DiffGrad Variants: Note that the paper also delves into several other variants in terms of how to apply the clamping or friction coefficient. The code provided in the paper’s official github only offers the version 0, which is the version used above.

In testing on FastAI datasets, I found that version 1 (which allows the friction clamp to tighten down further) outperformed version 0 and thus I have added a version flag in my unofficial implementation so you can test both on your datasets.

version flag added in my unofficial implementation. I find version 1 performs better on the datasets I tested.

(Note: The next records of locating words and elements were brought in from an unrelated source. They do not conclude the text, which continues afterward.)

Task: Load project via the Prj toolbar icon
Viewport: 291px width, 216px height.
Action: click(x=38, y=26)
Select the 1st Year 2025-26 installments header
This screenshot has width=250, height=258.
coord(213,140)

Tips for use: After testing a flat learning rate, FastAI’s triangular schedule (fit_one_cycle), and the flat+ anneal we used to beat the previous FastAI leaderboard records — so far flat+anneal works the best. (You can use fit_fc() if you are on the latest version of FastAI, or I have added our flattenAnneal function in the diffGrad playground notebook in my repository…links below).

Using diffGrad v1 (the default is v0), I was able to quickly get within 1% of the FastAI record for 20 epochs. Considering the amount of tuning with learning rates done for Ranger vs no tuning done for diffGrad, I’m impressed:

20 epoch run — re-used the Ranger learning rate with diffGrad and got within 1% of the Global leaderboard results, with no other tuning.

Source code links:

1 — Official repository: https://github.com/shivram1987/diffGrad

2 — Unofficial diffGrad with v1 option and FastAI usage notebook:

https://github.com/lessw2020/Best-Deep-Learning-Optimizers/tree/master/diffgrad

Example usage:

Note that I’ll likely make a short video showing how to use diffGrad as well for those who would like to see a more hand’s on tutorial.

Summary: DiffGrad provides an innovative solution to a known weakness of adaptive optimizers like Adam, namely their potential risk of accelerating right past optimal minima.

By monitoring the immediate gradient landscape, diffGrad adaptively decelerates the optimizer to help lock in global minima and thus allow for faster, better training for your deep learning networks!